Go to the line that contains "LANGUAGE (573, 99)" and transcribe from there to the end of the entries, that line and the last one included.

Collected data:
○ ○ ○ ○ ○ ○ ○
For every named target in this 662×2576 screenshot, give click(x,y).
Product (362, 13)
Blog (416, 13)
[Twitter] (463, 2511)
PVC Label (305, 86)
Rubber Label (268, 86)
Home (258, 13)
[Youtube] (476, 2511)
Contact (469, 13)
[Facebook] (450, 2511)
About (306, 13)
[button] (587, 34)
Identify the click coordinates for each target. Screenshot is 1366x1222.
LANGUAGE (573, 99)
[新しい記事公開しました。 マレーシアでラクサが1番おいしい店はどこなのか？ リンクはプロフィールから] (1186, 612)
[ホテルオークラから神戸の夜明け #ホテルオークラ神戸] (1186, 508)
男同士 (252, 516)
○ ○ ○ ○ ○ ○ ○
Output for this task:
LANGUAGE (573, 99)
[新しい記事公開しました。 マレーシアでラクサが1番おいしい店はどこなのか？ リンクはプロフィールから] (1186, 612)
[ホテルオークラから神戸の夜明け #ホテルオークラ神戸] (1186, 508)
男同士 (252, 516)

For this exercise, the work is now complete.